Coping Strategies for Depression
- Give yourself permission to be depressed. Don't expect too much from yourself, since this will only lead to feelings of failure, which in turn perpetuate the depressive pattern.
- Try not to set difficult goals for yourself or to take on more responsibilities than you can realistically handle.
- Realize that you may have negative thoughts, but that they are just a symptom of the depression. As your depression gets better, the negative thoughts will go away.
- Postpone important life decisions until your depression is brought under control. If you must make major decisions, consult others who know you and can take an objective view of the situation.
- It is very important during a depression to avoid the use of alcohol or drugs. While you may feel temporarily better, this can lead to a very serious pattern of highs and lows which can ultimately create a negative spiral that is very difficult to get out of.
- Try to spend as much time as you can around other people. While this may seem impossible, it is better than being alone.
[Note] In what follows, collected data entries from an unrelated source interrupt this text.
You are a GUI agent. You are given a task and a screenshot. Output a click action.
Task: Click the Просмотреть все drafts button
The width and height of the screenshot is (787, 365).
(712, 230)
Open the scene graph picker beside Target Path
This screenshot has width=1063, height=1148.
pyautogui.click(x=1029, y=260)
- Set some priorities in trying to accomplish tasks. Do what you can do, but don't expect that you will necessarily be able to do everything. It is often helpful to break major projects into small tasks, and to feel happy about accomplishing smaller goals.
- While it may seem impossible, try to get some exercise. Pumping up your heart for even half an hour every other day does wonders for your mood, and you can do
this by taking a walk or doing some gardening. Don't blame yourself, though, if you cannot accomplish as much as you think you should.
- Treat yourself, everyday if possible, to some activity that makes you feel better.
Take a walk in a park or have a bubble bath. Read an interesting article, listen to some music you like, or attend a social or religious function.